### [Task goal]
Without carrying over a single picture, write out the records below exactly.

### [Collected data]

◇ ◇ ◇ ◇

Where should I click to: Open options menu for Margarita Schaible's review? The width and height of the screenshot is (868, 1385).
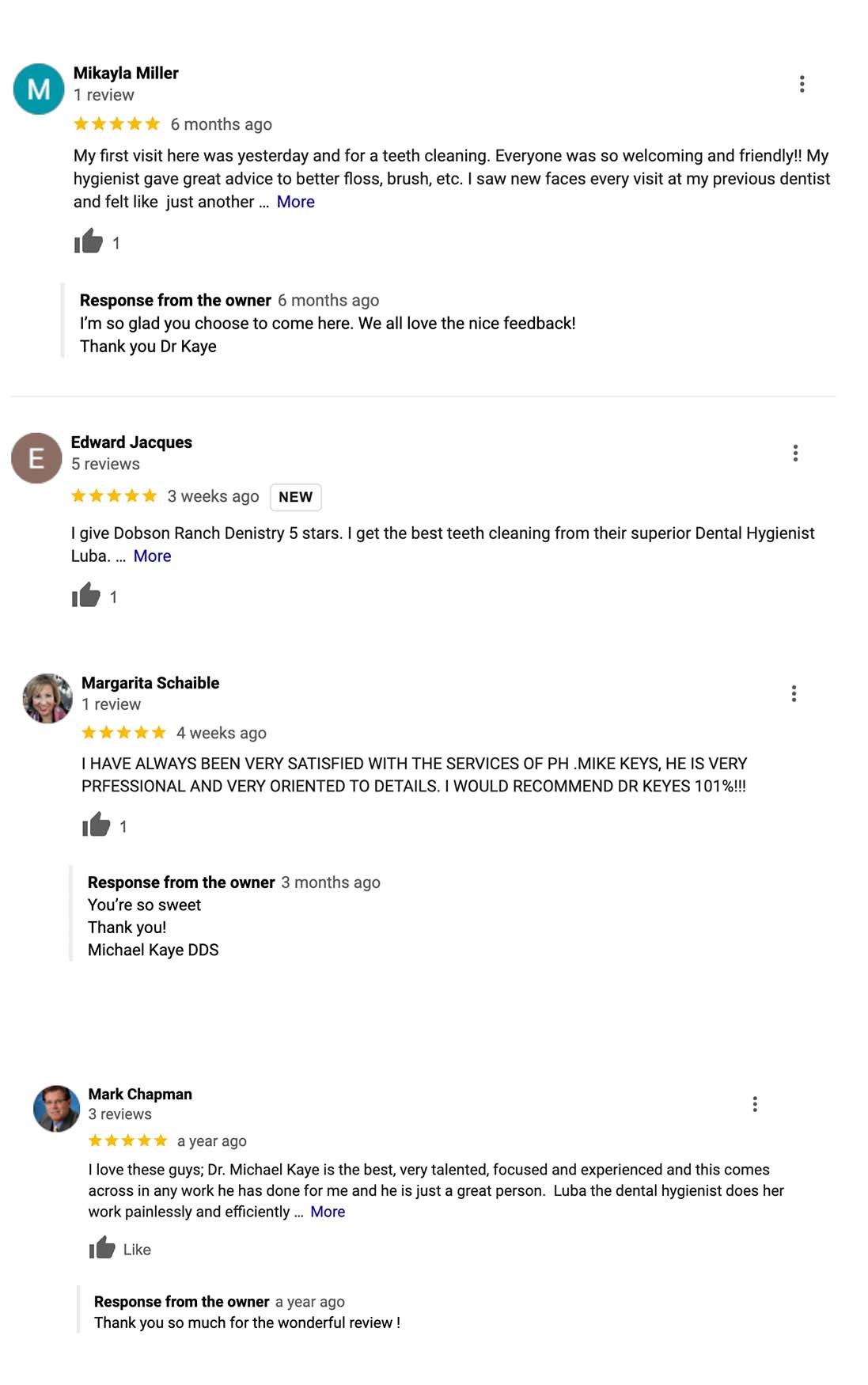(x=794, y=693)
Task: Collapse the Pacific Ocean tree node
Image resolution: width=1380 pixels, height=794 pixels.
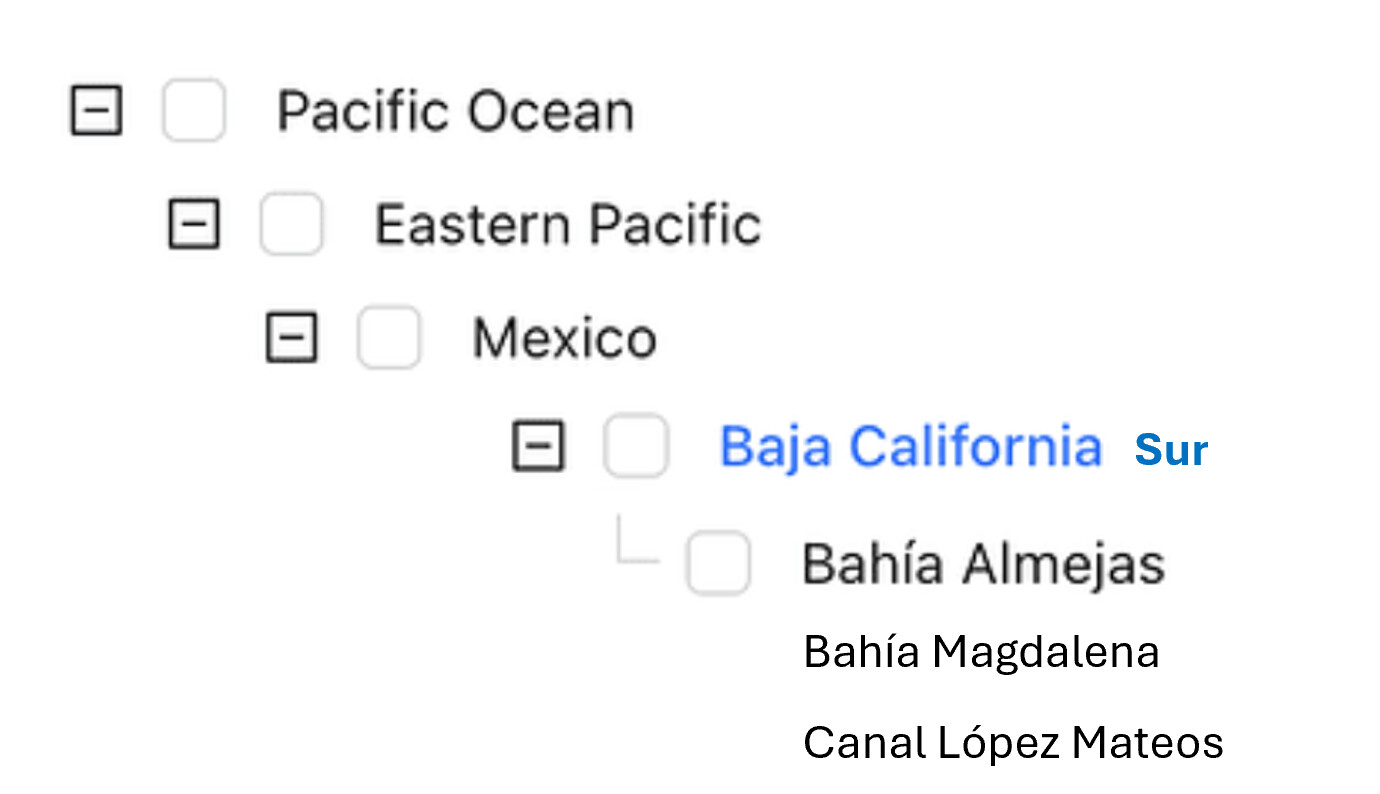Action: coord(96,110)
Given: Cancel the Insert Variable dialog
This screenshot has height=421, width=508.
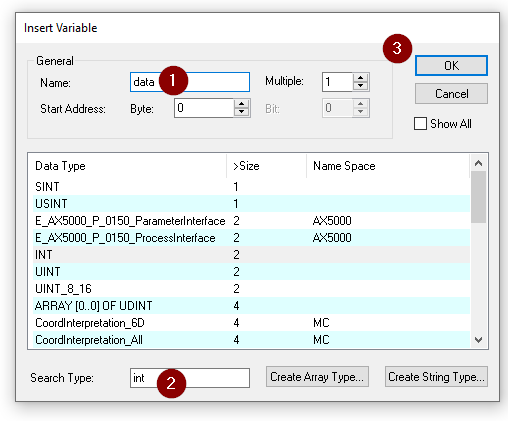Looking at the screenshot, I should (x=451, y=94).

◇ ◇ ◇ ◇

### [Answer space]
Where should I click to: Open options menu for Margarita Schaible's review? The width and height of the screenshot is (868, 1385).
(x=794, y=693)
Task: Collapse the Pacific Ocean tree node
Image resolution: width=1380 pixels, height=794 pixels.
Action: coord(96,110)
Given: Cancel the Insert Variable dialog
This screenshot has height=421, width=508.
Looking at the screenshot, I should (x=451, y=94).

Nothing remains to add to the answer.